BatmanTurian wrote...

And if you accept that realism it is based in, then you have to accept that many decisions you make in Mass Effect are morally questionable. No matter what you do, your choices have consequences. Some are more negative than others but all of them have some negative.


So for kicks, Bioware decided to add in an ending that is overwhelmingly negative, despite having positive options throughout its series?


I'm not Bioware. Why would you ask me this? Refuse is obviously a middle-finger from the writers.


You seemed keen on apologizing for Bioware so I figured I might as--in all seriousness, before you get offended again (God forbid), it was a rhetorical question making the point that despite what you said, there were clear, positive options from which to choose.


Yes, but those " positive choices" could have negative consequences. Shepreaper is a benevolent dictator. ****** it off, it will go on a tear across the galaxy.
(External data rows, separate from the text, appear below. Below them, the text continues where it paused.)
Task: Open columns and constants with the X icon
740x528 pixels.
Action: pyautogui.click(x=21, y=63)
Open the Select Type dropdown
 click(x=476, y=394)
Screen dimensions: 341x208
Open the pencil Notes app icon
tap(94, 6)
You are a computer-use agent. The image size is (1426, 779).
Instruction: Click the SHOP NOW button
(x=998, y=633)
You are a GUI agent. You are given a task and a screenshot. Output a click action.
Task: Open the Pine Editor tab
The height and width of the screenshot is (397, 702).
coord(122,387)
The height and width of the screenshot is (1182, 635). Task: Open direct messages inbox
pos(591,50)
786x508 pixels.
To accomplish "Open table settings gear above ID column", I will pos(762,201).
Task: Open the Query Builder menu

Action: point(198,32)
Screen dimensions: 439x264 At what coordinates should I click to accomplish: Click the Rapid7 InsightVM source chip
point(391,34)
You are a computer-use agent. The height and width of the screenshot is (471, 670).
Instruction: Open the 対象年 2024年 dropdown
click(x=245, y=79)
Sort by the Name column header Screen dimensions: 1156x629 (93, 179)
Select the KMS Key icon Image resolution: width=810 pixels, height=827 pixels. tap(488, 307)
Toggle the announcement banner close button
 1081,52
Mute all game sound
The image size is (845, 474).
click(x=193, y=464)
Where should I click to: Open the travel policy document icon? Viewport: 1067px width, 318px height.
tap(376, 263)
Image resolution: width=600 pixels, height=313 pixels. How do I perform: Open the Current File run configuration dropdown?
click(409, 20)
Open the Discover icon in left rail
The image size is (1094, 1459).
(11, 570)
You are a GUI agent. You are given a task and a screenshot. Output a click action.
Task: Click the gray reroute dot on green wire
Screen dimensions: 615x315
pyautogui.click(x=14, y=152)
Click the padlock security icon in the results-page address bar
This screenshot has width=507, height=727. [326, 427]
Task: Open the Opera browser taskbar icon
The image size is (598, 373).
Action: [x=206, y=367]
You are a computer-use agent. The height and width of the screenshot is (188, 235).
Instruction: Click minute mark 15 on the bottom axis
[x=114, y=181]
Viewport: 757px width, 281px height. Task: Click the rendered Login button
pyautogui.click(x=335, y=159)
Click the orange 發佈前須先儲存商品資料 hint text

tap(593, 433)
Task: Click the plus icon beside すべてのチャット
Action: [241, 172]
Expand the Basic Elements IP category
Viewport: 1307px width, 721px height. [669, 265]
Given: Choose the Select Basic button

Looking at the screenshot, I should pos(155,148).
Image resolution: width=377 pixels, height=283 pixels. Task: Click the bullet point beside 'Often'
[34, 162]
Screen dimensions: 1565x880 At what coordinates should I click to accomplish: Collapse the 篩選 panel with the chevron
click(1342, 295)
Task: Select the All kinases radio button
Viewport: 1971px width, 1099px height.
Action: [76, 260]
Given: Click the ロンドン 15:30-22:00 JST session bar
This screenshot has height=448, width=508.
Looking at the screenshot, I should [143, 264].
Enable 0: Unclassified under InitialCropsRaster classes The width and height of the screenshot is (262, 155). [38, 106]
Synthesis makes it so that technology and evolution are artificially halted.
the choices are not as clearly good as they appear at a glance.

Actually the epilogue to synthesis post EC indicates that technology is advancing at an unparralelled pace, just saying.  Make of that what you will. 


But. eventually it will stagnate because diversity is no longer possible. Without diversity, no new ideas can be formed because there are no longer unique viewpoints. Without new ideas, there will be no new technology or philosophy after whatever knowledge from dead races is given. Art will be dead since everybody is already happy anyway and noone will need to be entertained.